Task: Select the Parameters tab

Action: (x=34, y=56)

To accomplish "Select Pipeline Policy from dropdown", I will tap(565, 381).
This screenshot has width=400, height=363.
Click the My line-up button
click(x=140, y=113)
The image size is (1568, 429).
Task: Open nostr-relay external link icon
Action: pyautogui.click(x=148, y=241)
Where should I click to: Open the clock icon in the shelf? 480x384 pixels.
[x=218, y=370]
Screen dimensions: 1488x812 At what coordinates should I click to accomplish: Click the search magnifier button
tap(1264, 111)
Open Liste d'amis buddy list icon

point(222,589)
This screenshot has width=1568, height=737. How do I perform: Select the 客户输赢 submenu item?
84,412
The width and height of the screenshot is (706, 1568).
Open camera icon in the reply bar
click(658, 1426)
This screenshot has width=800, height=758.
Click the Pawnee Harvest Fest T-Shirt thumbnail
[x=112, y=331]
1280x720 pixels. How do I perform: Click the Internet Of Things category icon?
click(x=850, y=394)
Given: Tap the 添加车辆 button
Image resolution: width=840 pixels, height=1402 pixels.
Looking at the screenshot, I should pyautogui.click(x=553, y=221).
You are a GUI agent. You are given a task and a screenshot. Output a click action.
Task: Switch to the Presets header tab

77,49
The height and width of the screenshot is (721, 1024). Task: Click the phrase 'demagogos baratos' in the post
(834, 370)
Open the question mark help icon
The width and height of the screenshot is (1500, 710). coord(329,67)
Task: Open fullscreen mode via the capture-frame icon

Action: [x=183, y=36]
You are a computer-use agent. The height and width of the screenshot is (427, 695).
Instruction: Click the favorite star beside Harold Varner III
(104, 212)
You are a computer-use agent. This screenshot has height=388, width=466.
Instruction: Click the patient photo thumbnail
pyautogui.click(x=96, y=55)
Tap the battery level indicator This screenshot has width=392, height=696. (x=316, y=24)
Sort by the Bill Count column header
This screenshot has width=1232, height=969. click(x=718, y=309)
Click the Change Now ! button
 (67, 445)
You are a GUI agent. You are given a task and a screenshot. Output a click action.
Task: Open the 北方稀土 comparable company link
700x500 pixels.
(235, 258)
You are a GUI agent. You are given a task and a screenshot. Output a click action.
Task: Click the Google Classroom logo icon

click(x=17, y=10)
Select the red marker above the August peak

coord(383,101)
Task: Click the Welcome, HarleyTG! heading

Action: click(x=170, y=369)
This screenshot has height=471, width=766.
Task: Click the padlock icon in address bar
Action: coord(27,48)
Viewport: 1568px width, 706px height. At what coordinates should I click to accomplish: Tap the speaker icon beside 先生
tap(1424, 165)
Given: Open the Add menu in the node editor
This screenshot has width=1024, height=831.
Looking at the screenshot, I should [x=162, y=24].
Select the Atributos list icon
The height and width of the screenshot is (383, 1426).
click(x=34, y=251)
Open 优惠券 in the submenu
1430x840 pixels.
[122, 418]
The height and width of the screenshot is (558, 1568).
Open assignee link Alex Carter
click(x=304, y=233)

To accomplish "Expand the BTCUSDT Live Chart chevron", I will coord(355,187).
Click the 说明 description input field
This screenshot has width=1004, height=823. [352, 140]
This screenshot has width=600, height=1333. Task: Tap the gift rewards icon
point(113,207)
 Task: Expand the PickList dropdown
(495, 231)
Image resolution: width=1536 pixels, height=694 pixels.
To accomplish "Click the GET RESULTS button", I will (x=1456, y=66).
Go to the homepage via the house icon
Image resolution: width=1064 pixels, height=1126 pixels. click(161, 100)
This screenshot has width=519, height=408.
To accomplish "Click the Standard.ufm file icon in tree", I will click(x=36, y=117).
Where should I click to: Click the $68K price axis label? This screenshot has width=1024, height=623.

——

Gather each line of the records holding the string "will".

### WRITTEN ANSWER
To accomplish "Select Pipeline Policy from dropdown", I will tap(565, 381).
To accomplish "Expand the BTCUSDT Live Chart chevron", I will coord(355,187).
To accomplish "Click the GET RESULTS button", I will (x=1456, y=66).
To accomplish "Click the Standard.ufm file icon in tree", I will click(x=36, y=117).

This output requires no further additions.